**Work instructions:** Scan the entries below. Report each line where the string "agent" occurs.

**Material provided:**
= Beginning of Section =
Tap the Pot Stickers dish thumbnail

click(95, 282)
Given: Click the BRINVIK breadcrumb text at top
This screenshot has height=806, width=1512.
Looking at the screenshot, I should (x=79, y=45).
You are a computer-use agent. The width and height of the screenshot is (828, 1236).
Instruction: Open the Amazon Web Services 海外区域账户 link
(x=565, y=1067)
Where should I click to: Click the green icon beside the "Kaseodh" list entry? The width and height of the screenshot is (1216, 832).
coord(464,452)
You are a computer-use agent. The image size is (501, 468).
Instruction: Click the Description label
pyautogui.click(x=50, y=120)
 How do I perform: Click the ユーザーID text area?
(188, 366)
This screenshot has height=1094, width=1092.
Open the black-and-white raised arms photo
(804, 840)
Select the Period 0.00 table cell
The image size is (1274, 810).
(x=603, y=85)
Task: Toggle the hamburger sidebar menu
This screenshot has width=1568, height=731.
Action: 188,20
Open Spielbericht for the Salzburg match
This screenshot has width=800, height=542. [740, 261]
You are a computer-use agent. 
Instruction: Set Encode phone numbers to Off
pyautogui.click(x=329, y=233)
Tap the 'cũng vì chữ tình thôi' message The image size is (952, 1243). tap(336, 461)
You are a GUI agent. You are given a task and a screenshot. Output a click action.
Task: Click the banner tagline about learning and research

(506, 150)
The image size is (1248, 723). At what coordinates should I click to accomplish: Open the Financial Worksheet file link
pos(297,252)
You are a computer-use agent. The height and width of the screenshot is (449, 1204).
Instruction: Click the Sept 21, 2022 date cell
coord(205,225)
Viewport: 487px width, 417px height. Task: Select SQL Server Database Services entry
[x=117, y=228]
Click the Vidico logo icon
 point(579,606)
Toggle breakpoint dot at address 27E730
= End of Section =
**Your response:**
You are a computer-use agent. The width and height of the screenshot is (828, 1236).
You are a computer-use agent. The image size is (501, 468).
You are a computer-use agent. 
You are a GUI agent. You are given a task and a screenshot. Output a click action.
You are a computer-use agent. The height and width of the screenshot is (449, 1204).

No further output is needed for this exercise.